Extract the text of all the items below, reproducing every line verbatim and omitting the pictures.

[Source records]
<<<<

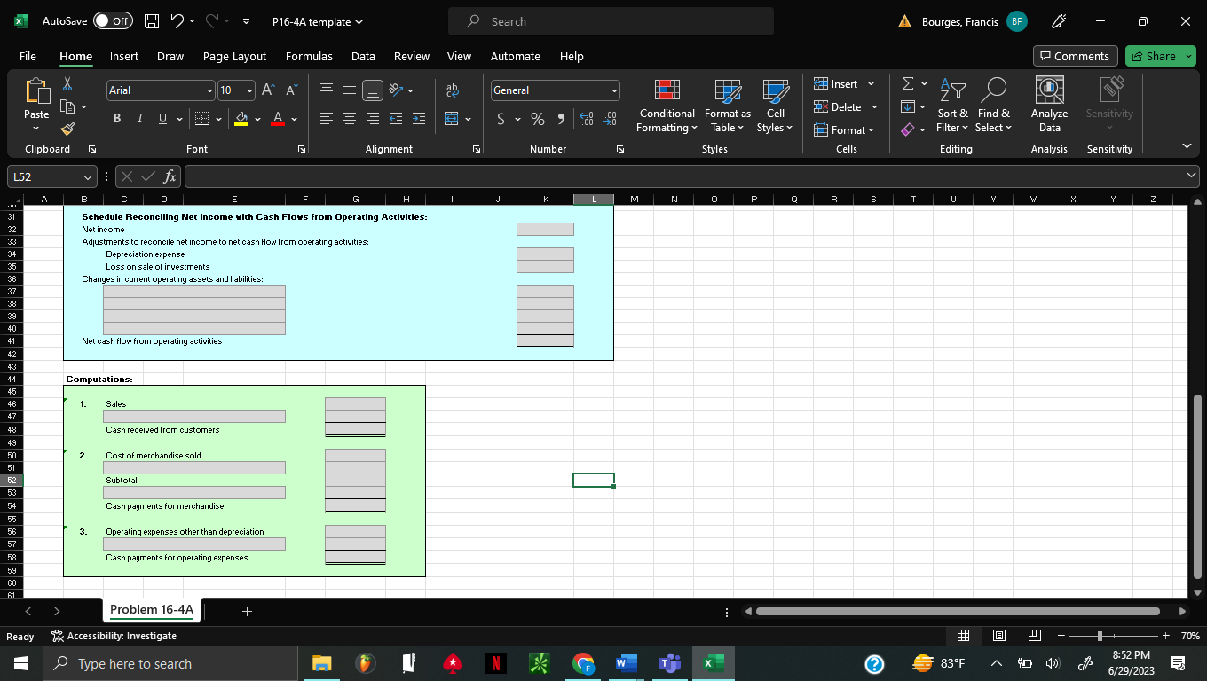1207x681 pixels.
Task: Click the Save icon in title bar
Action: pyautogui.click(x=152, y=21)
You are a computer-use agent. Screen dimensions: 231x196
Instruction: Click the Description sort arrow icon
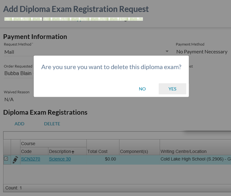coord(73,152)
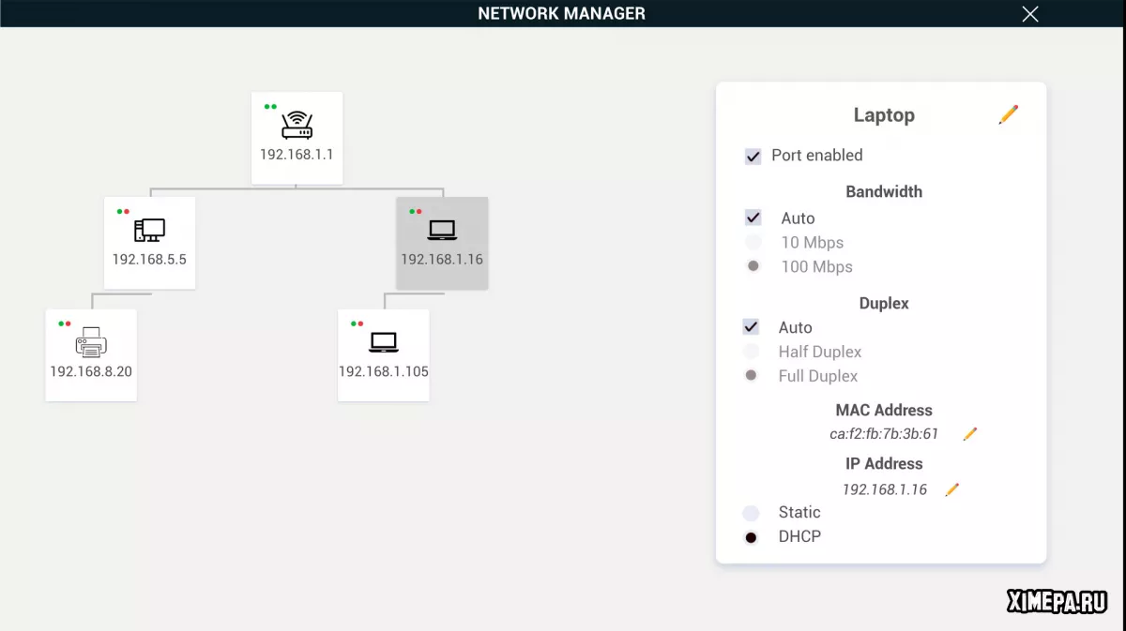This screenshot has height=631, width=1126.
Task: Select the Full Duplex radio button
Action: (x=751, y=376)
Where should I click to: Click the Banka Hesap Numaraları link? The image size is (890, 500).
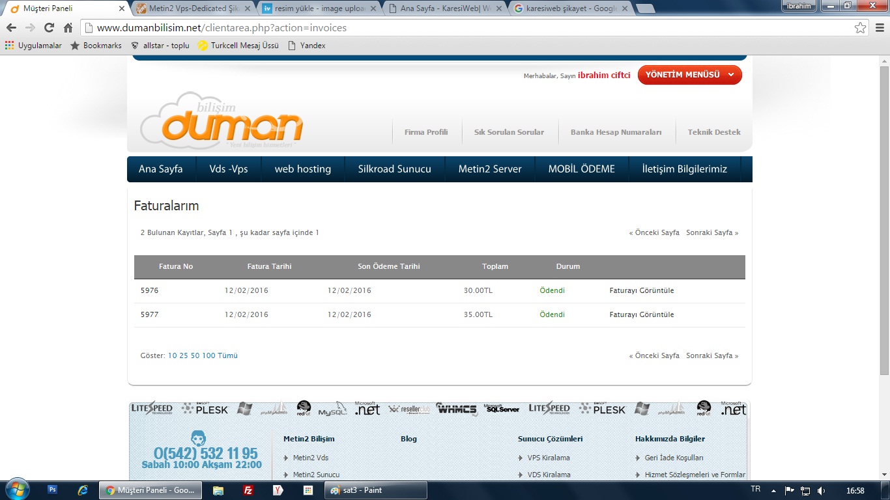tap(616, 132)
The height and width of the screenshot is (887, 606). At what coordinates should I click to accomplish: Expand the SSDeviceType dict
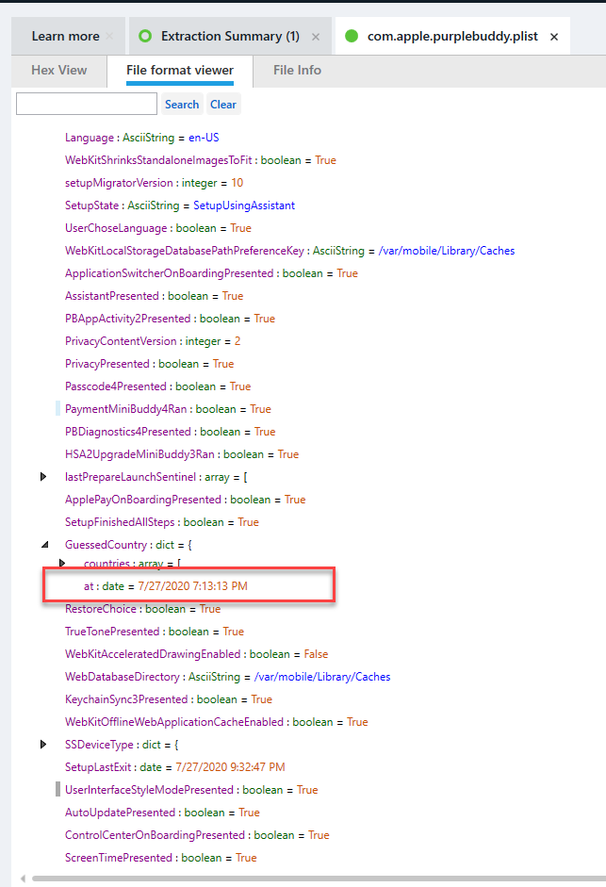pyautogui.click(x=44, y=745)
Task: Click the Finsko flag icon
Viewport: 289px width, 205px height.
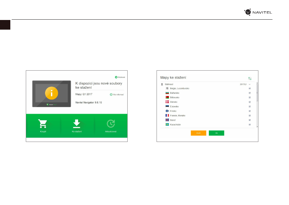Action: [x=167, y=111]
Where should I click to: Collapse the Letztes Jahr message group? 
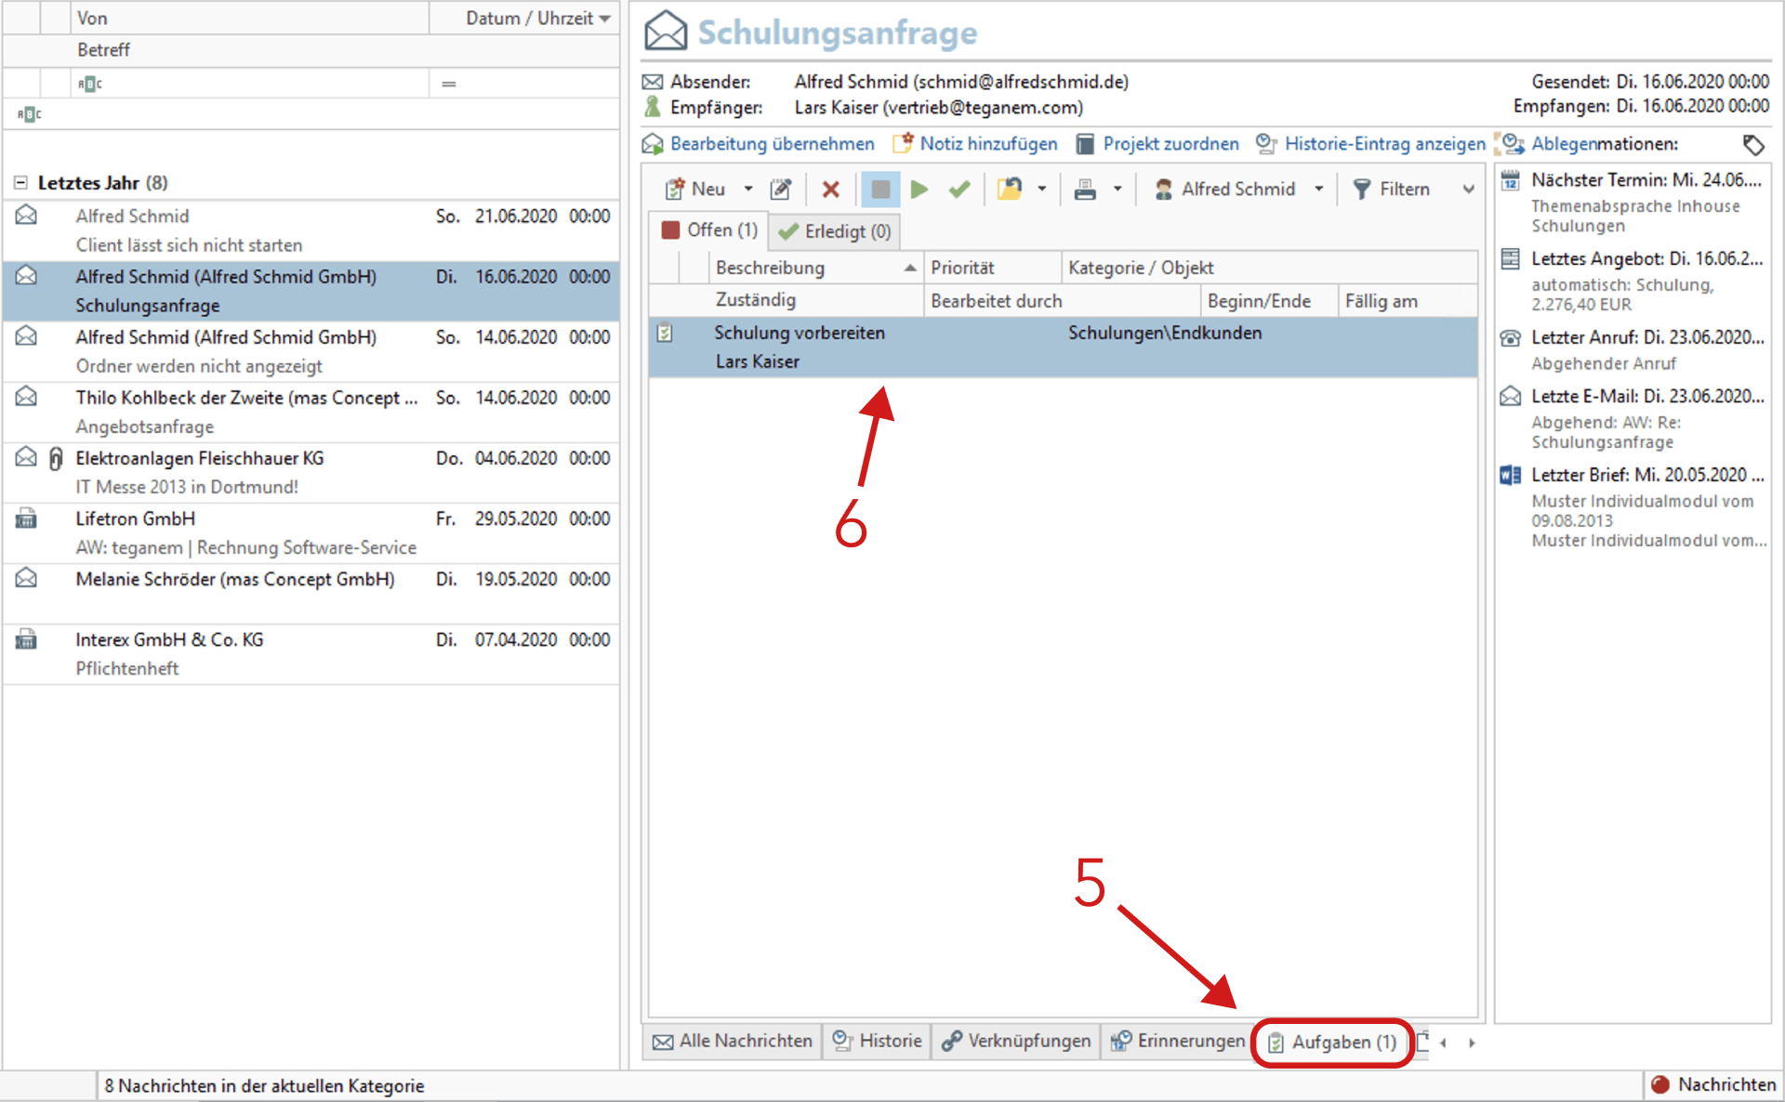20,183
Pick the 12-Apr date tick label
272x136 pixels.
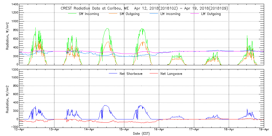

>>>>

REPLY:
1207x681 pixels.
Task: Click the Save icon in title bar
Action: pyautogui.click(x=152, y=21)
You are a computer-use agent. Screen dimensions: 231x196
Instruction: Click the Description sort arrow icon
coord(73,152)
This screenshot has height=631, width=1126.
Task: Select the Full Duplex radio button
Action: (x=751, y=376)
Where should I click to: Click the Banka Hesap Numaraları link? The image size is (890, 500).
tap(616, 132)
The height and width of the screenshot is (887, 606). At what coordinates should I click to accomplish: Expand the SSDeviceType dict
pyautogui.click(x=44, y=745)
Task: Click the Finsko flag icon
Viewport: 289px width, 205px height.
Action: [x=167, y=111]
Where should I click to: Collapse the Letztes Jahr message group? 
20,183
Pick the 12-Apr date tick label
272x136 pixels.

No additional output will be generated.